# Task inputs:

****************

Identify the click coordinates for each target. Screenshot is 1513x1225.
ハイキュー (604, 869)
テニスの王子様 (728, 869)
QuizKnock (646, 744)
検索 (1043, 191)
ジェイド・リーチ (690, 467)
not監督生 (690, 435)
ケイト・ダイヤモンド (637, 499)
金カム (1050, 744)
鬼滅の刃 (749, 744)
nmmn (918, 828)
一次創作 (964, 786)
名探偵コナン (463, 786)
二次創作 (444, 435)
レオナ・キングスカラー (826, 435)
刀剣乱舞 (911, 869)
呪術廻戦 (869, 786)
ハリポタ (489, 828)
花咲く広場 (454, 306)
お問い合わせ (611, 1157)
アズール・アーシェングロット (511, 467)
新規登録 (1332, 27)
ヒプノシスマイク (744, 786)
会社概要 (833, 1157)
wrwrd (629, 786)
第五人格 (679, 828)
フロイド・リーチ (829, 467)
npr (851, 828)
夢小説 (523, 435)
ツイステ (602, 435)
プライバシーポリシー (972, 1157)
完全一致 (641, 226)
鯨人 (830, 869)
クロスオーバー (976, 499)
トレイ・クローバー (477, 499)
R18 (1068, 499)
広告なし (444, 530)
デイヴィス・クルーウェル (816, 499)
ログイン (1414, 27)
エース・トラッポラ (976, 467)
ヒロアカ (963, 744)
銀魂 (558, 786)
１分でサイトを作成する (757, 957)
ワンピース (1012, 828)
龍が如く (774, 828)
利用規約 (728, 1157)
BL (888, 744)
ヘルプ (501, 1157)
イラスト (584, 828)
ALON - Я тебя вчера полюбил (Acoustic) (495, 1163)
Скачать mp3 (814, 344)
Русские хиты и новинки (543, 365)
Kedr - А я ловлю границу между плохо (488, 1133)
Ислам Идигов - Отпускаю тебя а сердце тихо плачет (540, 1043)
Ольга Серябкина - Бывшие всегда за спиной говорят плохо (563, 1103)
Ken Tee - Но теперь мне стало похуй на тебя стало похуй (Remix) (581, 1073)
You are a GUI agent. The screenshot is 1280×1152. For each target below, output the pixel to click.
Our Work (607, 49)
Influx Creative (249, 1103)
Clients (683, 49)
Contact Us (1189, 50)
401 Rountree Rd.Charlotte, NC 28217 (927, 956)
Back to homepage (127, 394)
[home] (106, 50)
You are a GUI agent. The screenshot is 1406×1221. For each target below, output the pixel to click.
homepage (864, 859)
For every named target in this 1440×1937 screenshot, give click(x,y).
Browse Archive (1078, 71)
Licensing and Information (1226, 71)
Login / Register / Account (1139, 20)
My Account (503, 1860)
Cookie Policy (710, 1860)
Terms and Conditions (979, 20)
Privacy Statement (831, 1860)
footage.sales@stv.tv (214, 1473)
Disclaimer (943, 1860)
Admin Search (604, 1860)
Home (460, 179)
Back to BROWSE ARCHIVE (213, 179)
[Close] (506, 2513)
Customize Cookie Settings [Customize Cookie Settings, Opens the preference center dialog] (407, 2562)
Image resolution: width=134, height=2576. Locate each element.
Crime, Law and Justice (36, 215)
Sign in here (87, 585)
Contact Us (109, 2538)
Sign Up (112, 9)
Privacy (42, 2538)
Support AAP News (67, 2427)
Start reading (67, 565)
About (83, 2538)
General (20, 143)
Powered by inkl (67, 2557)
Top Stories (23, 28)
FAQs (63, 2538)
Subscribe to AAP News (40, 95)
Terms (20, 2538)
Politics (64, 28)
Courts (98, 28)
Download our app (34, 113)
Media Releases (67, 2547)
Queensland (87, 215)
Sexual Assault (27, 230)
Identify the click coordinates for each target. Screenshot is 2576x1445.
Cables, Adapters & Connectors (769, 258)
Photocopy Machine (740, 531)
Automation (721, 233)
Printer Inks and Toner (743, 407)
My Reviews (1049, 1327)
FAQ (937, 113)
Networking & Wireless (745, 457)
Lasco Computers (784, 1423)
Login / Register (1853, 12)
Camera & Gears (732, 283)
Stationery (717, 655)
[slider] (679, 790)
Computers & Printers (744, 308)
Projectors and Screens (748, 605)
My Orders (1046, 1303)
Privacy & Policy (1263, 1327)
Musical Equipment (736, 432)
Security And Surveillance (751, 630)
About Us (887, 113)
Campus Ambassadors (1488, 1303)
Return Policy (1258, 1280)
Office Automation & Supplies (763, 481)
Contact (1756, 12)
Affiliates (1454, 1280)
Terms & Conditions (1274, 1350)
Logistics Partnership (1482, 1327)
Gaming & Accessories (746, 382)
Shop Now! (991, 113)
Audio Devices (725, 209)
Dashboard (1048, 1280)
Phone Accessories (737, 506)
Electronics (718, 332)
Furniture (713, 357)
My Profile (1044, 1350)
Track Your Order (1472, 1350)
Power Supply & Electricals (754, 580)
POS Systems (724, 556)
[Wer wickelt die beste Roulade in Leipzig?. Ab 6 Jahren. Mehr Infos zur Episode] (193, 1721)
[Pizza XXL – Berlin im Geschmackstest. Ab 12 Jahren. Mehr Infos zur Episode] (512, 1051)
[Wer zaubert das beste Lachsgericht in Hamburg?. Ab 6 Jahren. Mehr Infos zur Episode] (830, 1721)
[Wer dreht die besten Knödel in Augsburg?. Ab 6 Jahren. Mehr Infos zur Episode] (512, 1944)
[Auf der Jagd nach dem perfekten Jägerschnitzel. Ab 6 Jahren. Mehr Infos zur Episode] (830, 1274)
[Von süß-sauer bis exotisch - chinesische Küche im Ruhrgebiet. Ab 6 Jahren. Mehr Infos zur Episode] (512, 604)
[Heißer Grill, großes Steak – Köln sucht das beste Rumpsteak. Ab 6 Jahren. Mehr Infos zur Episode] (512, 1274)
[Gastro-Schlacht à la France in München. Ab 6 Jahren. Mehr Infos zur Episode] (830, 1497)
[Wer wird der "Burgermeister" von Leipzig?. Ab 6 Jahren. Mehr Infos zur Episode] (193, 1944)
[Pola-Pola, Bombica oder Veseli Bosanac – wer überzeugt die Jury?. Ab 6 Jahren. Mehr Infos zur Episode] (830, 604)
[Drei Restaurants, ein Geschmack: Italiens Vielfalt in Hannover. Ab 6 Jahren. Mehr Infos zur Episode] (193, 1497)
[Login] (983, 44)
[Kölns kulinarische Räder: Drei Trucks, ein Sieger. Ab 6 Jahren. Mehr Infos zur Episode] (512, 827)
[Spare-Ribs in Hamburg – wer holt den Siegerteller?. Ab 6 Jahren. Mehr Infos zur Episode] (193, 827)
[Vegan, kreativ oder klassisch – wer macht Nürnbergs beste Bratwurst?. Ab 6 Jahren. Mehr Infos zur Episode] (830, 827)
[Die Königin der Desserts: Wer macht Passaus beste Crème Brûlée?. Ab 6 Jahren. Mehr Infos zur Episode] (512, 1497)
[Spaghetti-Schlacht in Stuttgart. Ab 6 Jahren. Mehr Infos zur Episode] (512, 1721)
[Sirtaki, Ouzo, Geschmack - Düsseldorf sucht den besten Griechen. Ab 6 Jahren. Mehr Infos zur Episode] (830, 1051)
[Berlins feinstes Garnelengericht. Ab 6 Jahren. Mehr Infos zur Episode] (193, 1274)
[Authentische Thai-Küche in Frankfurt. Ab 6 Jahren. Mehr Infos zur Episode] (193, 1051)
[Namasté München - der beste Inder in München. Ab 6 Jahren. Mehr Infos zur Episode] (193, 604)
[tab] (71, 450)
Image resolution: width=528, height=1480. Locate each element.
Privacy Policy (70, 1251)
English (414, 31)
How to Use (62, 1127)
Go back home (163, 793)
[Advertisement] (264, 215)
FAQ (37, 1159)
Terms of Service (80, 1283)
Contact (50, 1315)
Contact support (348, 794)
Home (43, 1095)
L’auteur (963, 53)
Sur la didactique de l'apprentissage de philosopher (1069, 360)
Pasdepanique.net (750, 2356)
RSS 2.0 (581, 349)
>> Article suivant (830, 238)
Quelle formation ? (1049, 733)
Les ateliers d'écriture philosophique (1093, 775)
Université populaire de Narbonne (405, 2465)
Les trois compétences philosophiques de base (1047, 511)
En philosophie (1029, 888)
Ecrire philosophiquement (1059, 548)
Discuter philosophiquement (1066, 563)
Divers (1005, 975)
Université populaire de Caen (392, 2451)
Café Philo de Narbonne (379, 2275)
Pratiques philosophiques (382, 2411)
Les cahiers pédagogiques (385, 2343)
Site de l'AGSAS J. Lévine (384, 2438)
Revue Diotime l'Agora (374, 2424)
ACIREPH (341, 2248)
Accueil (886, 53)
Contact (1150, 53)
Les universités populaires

****************

# Problem to work on:
Return every entry from the line containing "新規登録 (1332, 27)" down to the line containing "401 Rountree Rd.Charlotte, NC", both included, reproducing each line verbatim.

# Task solution:
新規登録 (1332, 27)
ヒプノシスマイク (744, 786)
会社概要 (833, 1157)
wrwrd (629, 786)
第五人格 (679, 828)
フロイド・リーチ (829, 467)
npr (851, 828)
夢小説 (523, 435)
ツイステ (602, 435)
プライバシーポリシー (972, 1157)
完全一致 (641, 226)
鯨人 (830, 869)
クロスオーバー (976, 499)
トレイ・クローバー (477, 499)
R18 (1068, 499)
広告なし (444, 530)
デイヴィス・クルーウェル (816, 499)
ログイン (1414, 27)
エース・トラッポラ (976, 467)
ヒロアカ (963, 744)
銀魂 (558, 786)
１分でサイトを作成する (757, 957)
ワンピース (1012, 828)
龍が如く (774, 828)
利用規約 (728, 1157)
BL (888, 744)
ヘルプ (501, 1157)
イラスト (584, 828)
ALON - Я тебя вчера полюбил (Acoustic) (495, 1163)
Скачать mp3 (814, 344)
Русские хиты и новинки (543, 365)
Kedr - А я ловлю границу между плохо (488, 1133)
Ислам Идигов - Отпускаю тебя а сердце тихо плачет (540, 1043)
Ольга Серябкина - Бывшие всегда за спиной говорят плохо (563, 1103)
Ken Tee - Но теперь мне стало похуй на тебя стало похуй (Remix) (581, 1073)
You are a GUI agent. The screenshot is 1280×1152. For each target below, output the pixel to click.
Our Work (607, 49)
Influx Creative (249, 1103)
Clients (683, 49)
Contact Us (1189, 50)
401 Rountree Rd.Charlotte, NC 28217 (927, 956)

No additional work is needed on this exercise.